Anyone using anything that fits the bill that they recommend ?

17 Comments »

  1. A firefox add-on? https://addons.mozilla.org/nl/firefox/search?q=RSS

    And please fix the links in the RSS of your blog. They point to an empty page.

    Comment by Fons — 2008-01-23 @ 11:53

  2. Planet and .htaccess?

    Comment by Jon — 2008-01-23 @ 12:17

  3. @Fons: how does a firefox add-on ensure that items I read on machine 1 are marked read on machine 2 ?
    Fix which links ? Why not show me which link you are talking about ?

    Comment by Thomas — 2008-01-23 @ 12:23

  4. Torii (http://torii-portal.org/about/about.html) might be what you’re looking for.

    Comment by Sebastian Bergmann — 2008-01-23 @ 12:24

  5. You could use rss2email. It’s private since it runs on one of your own servers. You presumably already have your mailflow set up in such a way that mail marked as read stays that way – this just hooks rss feeds into your mailflow.

    I use it for all my rss reading, and I’m quite happy with it.

    Comment by ward — 2008-01-23 @ 14:08

  6. @Thomas: Use Google browser synchronisation. But that would probably not be secure enough as google stores all your browser settings on your Google account. I think.

    About the links: seem to be the correct links, but when I click on them from my RSS reader I get a page with only titles and no bodytext.

    Comment by Fons — 2008-01-23 @ 14:48

  7. I’ve looked at lilina – it seems like a nice php + mysql solution. Also, the guy behind it is a really helpful chap. You can find more info here http://getlilina.org/ .
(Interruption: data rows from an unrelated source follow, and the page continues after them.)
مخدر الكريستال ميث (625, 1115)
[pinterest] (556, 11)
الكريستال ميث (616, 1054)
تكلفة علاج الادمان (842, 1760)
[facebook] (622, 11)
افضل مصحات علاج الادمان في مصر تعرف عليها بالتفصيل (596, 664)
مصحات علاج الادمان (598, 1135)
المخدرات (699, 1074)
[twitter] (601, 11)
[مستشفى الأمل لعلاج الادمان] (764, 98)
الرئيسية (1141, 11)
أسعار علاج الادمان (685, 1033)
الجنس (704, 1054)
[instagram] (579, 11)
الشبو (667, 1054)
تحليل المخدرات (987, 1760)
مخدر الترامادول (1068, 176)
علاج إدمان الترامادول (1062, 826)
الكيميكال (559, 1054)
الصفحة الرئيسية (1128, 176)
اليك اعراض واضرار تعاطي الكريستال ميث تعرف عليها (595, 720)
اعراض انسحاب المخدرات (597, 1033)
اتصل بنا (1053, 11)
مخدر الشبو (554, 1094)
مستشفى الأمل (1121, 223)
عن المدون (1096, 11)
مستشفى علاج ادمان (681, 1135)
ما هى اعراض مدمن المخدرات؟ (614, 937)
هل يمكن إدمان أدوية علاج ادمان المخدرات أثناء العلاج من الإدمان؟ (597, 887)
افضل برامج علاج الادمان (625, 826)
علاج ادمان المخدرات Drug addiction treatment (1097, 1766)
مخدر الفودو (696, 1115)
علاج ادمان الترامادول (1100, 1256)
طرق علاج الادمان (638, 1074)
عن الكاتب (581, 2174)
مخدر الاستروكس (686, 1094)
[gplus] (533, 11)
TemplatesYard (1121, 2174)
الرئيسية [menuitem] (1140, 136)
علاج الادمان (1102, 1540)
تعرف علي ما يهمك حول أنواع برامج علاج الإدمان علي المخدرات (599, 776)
    Comment by Johan Thelin — 2008-01-23 @ 15:00

  8. I like liferea. http://liferea.sourceforge.net/

    Comment by Chris — 2008-01-23 @ 15:40

  9. I’m a big fan of netvibes, but of course it’s an “untrustable online service”!
    And i just found this project which looks pretty interesting (basically the open source version of Netvibes) :
    http://www.portaneo.com/solutions/en/opensource.php

    Would that work? It looks similar to Torii, just a bit more ajaxy!
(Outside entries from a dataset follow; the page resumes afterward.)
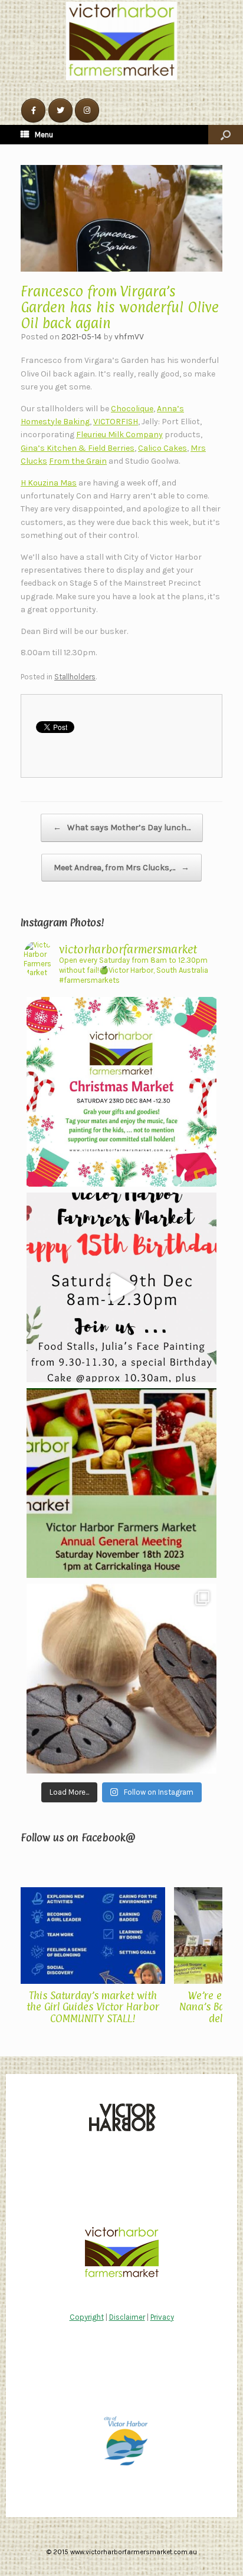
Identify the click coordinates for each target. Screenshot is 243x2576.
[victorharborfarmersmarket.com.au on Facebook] (33, 110)
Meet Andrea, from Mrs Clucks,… (121, 868)
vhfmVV (129, 337)
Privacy (162, 2317)
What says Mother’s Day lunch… (122, 828)
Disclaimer (127, 2317)
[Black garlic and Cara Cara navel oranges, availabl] (121, 1679)
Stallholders (75, 676)
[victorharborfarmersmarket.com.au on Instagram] (87, 110)
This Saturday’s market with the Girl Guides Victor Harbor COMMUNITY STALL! (93, 2007)
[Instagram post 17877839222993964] (121, 1287)
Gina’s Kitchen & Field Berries (77, 448)
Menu (44, 134)
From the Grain (78, 461)
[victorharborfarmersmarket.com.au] (121, 41)
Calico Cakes (162, 448)
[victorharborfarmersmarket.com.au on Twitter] (60, 110)
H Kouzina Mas (49, 483)
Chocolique (132, 409)
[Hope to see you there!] (121, 1092)
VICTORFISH (115, 422)
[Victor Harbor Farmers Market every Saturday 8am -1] (121, 1483)
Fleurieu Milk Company (119, 435)
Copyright (87, 2317)
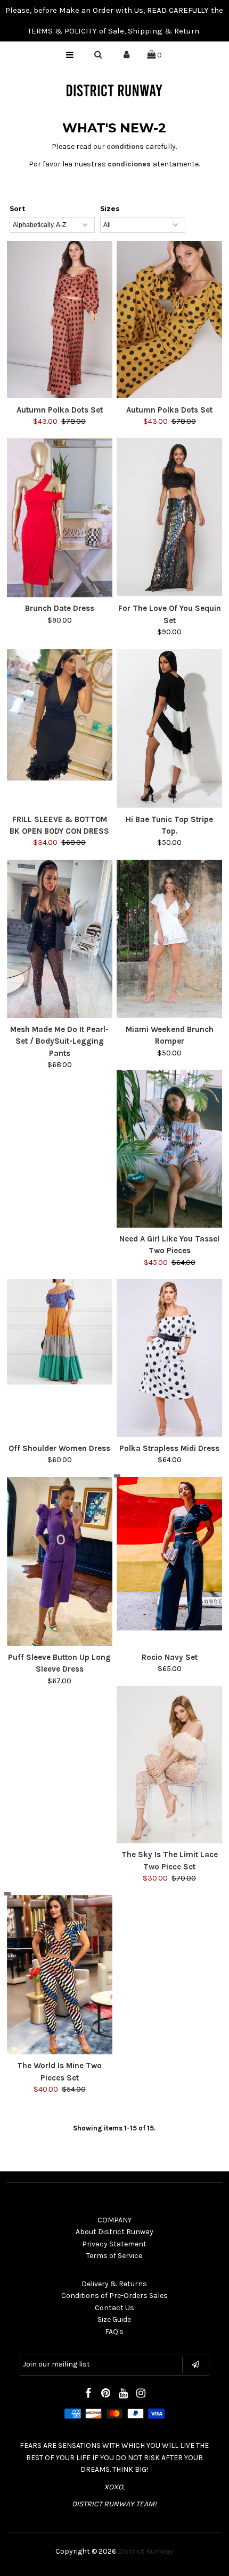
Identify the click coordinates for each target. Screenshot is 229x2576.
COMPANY (114, 2220)
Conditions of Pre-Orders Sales (114, 2295)
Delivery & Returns (114, 2283)
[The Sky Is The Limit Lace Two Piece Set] (169, 1765)
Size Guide (114, 2319)
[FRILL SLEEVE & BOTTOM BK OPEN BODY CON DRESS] (59, 715)
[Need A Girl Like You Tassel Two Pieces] (169, 1149)
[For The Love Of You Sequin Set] (169, 516)
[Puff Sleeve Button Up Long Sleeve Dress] (59, 1561)
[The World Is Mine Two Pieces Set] (59, 1974)
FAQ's (114, 2331)
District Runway (145, 2551)
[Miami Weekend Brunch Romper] (169, 939)
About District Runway (114, 2231)
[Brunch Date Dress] (59, 517)
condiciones (129, 164)
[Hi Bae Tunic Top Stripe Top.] (169, 728)
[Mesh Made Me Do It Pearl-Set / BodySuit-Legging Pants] (59, 939)
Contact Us (114, 2307)
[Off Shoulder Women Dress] (59, 1332)
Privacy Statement (114, 2243)
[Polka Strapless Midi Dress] (169, 1358)
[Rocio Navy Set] (169, 1554)
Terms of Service (114, 2255)
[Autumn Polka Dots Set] (59, 320)
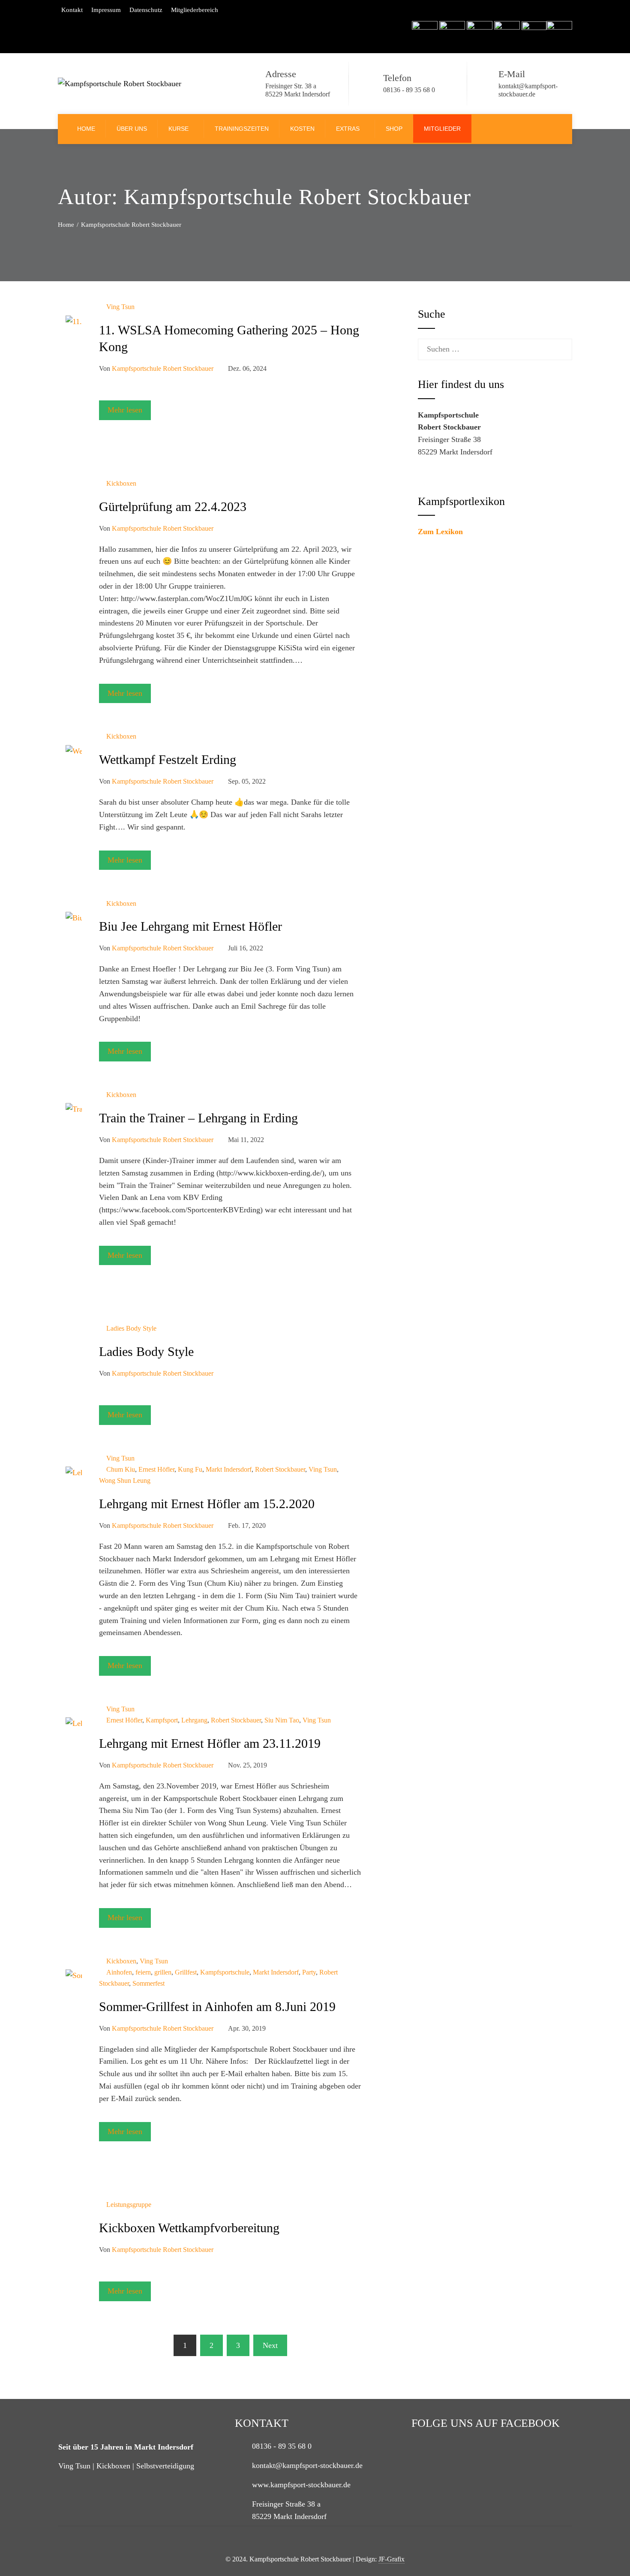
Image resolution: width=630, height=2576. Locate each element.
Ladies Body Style (131, 1328)
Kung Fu (190, 1469)
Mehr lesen (125, 410)
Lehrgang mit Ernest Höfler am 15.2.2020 (207, 1504)
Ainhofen (119, 1972)
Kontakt (72, 9)
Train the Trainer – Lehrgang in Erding (198, 1118)
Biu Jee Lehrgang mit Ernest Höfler (190, 926)
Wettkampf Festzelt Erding (167, 759)
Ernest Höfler (156, 1469)
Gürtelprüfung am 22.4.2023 (172, 506)
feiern (143, 1972)
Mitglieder (442, 128)
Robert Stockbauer (280, 1469)
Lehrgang (194, 1720)
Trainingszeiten (242, 128)
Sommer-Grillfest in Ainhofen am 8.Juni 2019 (217, 2006)
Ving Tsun (120, 307)
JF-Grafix (391, 2559)
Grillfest (186, 1972)
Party (309, 1972)
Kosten (302, 128)
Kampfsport (162, 1720)
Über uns (132, 128)
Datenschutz (145, 9)
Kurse (178, 128)
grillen (162, 1972)
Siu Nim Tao (281, 1720)
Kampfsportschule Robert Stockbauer (162, 369)
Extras (348, 128)
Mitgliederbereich (194, 9)
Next (270, 2345)
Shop (394, 128)
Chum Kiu (120, 1469)
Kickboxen (121, 483)
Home (86, 128)
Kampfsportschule (224, 1972)
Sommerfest (148, 1983)
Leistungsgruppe (128, 2205)
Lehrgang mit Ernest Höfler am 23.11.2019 (210, 1743)
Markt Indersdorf (229, 1469)
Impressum (106, 9)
    Comment by kevin — 2008-01-23 @ 16:41

  10. There is GobbleRSS — web-based and private.

    Comment by Nate — 2008-01-23 @ 16:49

  11. How about thunderbird. I am adicted to it for this reason, I can check my mail and feed from the same tool, and use the same “Grouped by sort G” grouping.
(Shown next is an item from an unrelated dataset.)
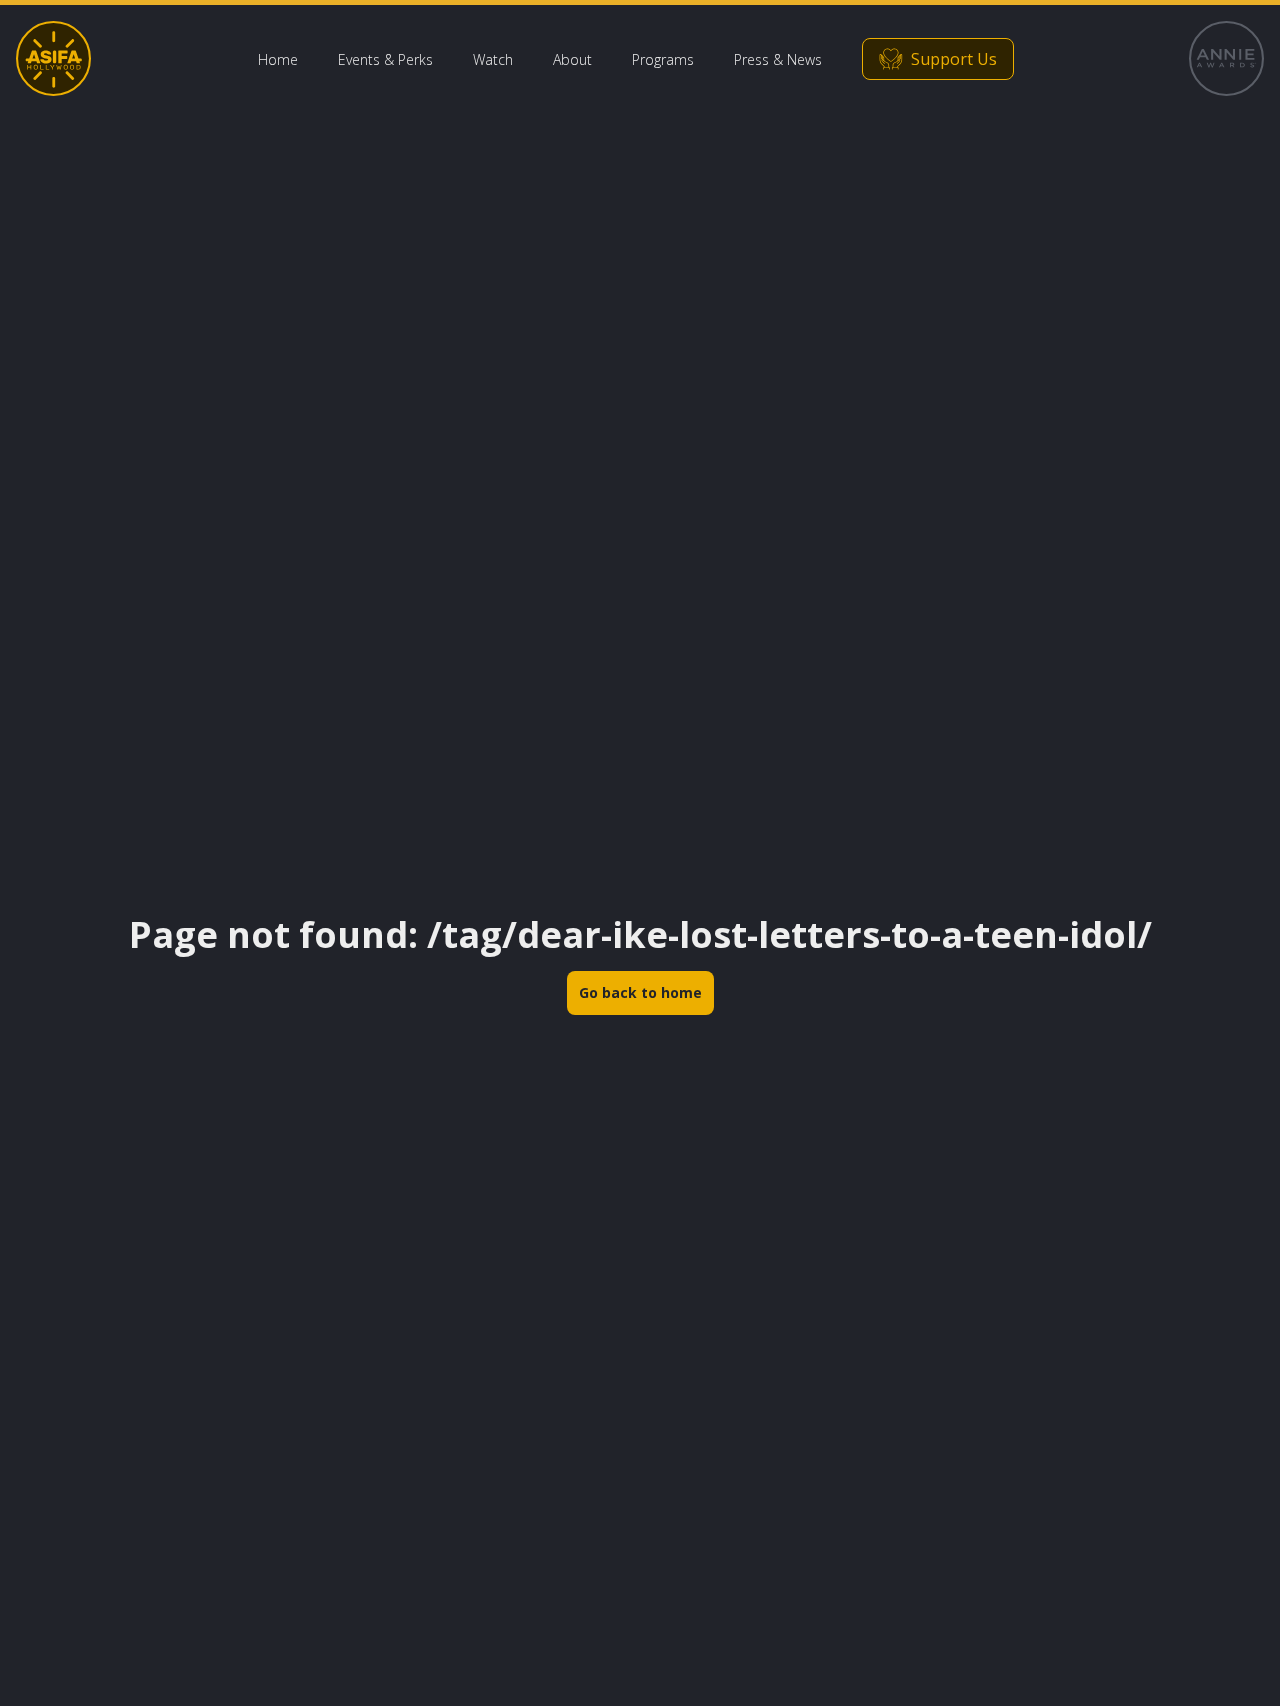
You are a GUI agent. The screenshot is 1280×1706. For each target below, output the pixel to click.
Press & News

    Comment by Alastair — 2008-01-23 @ 17:33

  12. ttrss (http://tt-rss.org) is my favorite reader. It’s quite easy to install (just uses either mysql or postgres) and php. I use it for private feeds, and it works great.

    Comment by Craig — 2008-01-23 @ 18:14

  13. I thought about this a wee ago. The key would be in having a standard RSS extension for encryption and Javascript support for crypto. You basically create a keypair on your browser, send the public key to the RSS author, have them encode all the data using your public key. The remote RSS client just handles the encrypted content normally, and then your browser autodetects the encrypted blocks (or some JS triggers the encryption).

    Simple.

    Second step is writing an RSS proxy which performs the encryption, so that someone can provide the encryption while RSS authors implement it.

    Comment by alex — 2008-01-23 @ 19:50

  14. Tiny Tiny RSS(http://tt-rss.org/trac/) and Gregarius(http://gregarius.net/) behind a basic auth. Both are web based readers that are good enough be used for your private feeds or to replace bloglines completely.

    I’ve wished for a client side RSS reader for Gnome that could sync it’s feeds between machines(think IMAP for RSS) for a long time, something that NNW(http://www.newsgator.com/Individuals/NetNewsWire/) on OSX and RSSBandit(http://www.rssbandit.org/) on Windows can do.

    Comment by Matthew — 2008-01-23 @ 21:54

  15. I use Tiny Tiny RSS and would highly recommend it.

    Comment by Alexandre Franke — 2008-01-23 @ 22:46

  16. @fons: *which links* are you talking about.

    Comment by Thomas — 2008-01-25 @ 18:54

  17. I’ll second the recommendation for rss2email. I use that on my IMAP server.